Acquisition headlines (2/7 – 2/13/2022)

State Department approves $13B F-15EX sale to Indonesia, on heels of Rafale deal. (Breaking Defense) “… buy up to 36 Boeing F-15EX aircraft… just hours after Indonesia announced another major investment [for 42 of] the French-made Dassault Rafale… Often, FMS cases are approved but a deal never comes to fruition. In the cases where contracts are eventually signed, the cost of the package may differ than the original estimate.”

Acquisition and Sustainment Leadership transition. (DoD) “Mr. Andrew Hunter, Assistant Secretary of the Air Force for Acquisition, Technology and Logistics, assumed the duties of Under Secretary of Defense for Acquisition and Sustainment (USD(A&S)).”

Skydio wins US Army’s $100 million small drone recon contract. (Drone DJ) “The pitch for the contract involved 30 small-scale drone manufacturers, from which Skydio’s craft was judged the most ready to fulfill the US Army’s SRR operational requirements from day one… . Constructed with robust composites to withstand exacting operational environments, the X2D is outfitted with dual color optical thermal sensors, and GPS-based night flight and strobe lighting enabling day and night use of up to 35 minutes on a single charge.”

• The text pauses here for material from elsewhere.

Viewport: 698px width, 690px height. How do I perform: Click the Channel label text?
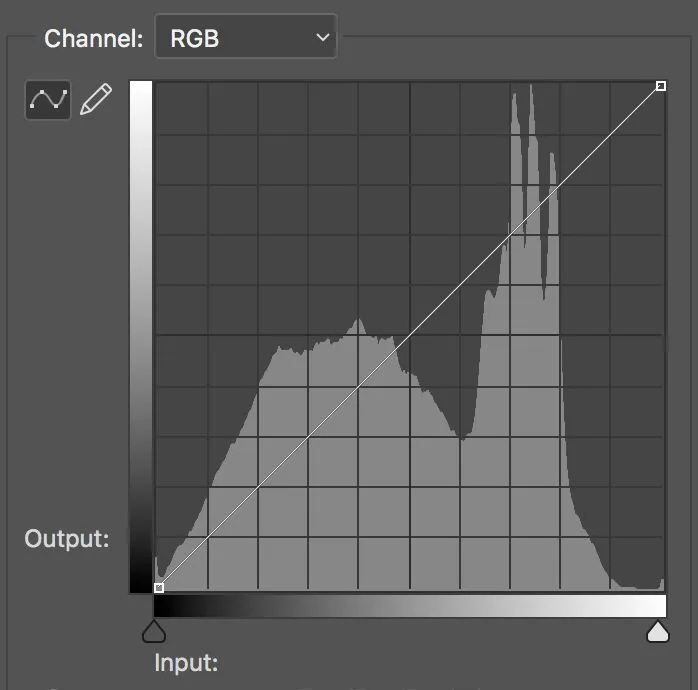94,40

Pentagon’s AI center awards contracts to 79 companies in new test and evaluation. (Defense News) “[The JAIC] has awarded contracts 79 vendors to streamline the procurement and delivery of test and evaluation tools, with each contract worth up to $15 million… The test and evaluation blanket purchase agreement on behalf of the Joint Artificial Intelligence Center is intended to establish a decentralized mechanism for artificial intelligence test and evaluation, creating criteria, performance metrics, standards and best practices for automated testing of artificial intelligence-enabled systems.”

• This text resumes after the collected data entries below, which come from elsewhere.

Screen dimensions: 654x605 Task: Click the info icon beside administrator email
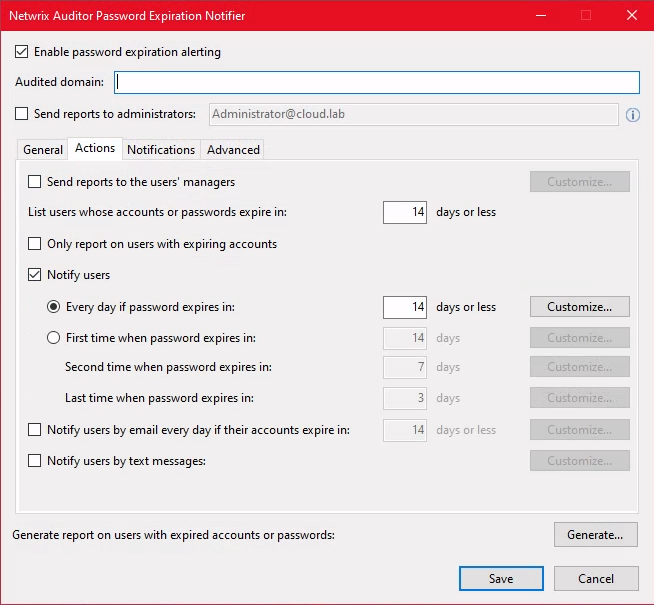click(x=632, y=115)
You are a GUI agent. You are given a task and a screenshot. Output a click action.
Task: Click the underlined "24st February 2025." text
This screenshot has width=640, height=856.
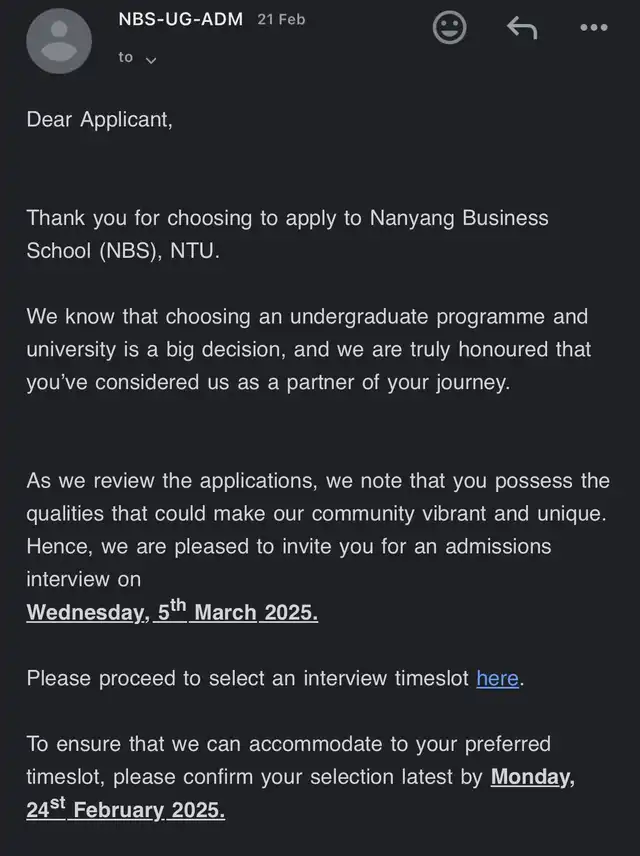tap(125, 810)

Marines Corps sees initial successes with restructure despite critics. (National Defense Magazine) ““Congress has given us some [authorities, but] we haven’t used all of it,” he said. “I’m convinced we haven’t squeezed all we can out of it in terms of rapid acquisition, rapid testing.” Berger said the current bureaucracy rewards inertia such as continuing existing programs of record. By the time the technology is developed it is already obsolete….  “as these cuts get deeper on the divest side, and the changes become more significant on the invest side, it will get harder and harder to continue to make that case,”[Bryan Clark] said.”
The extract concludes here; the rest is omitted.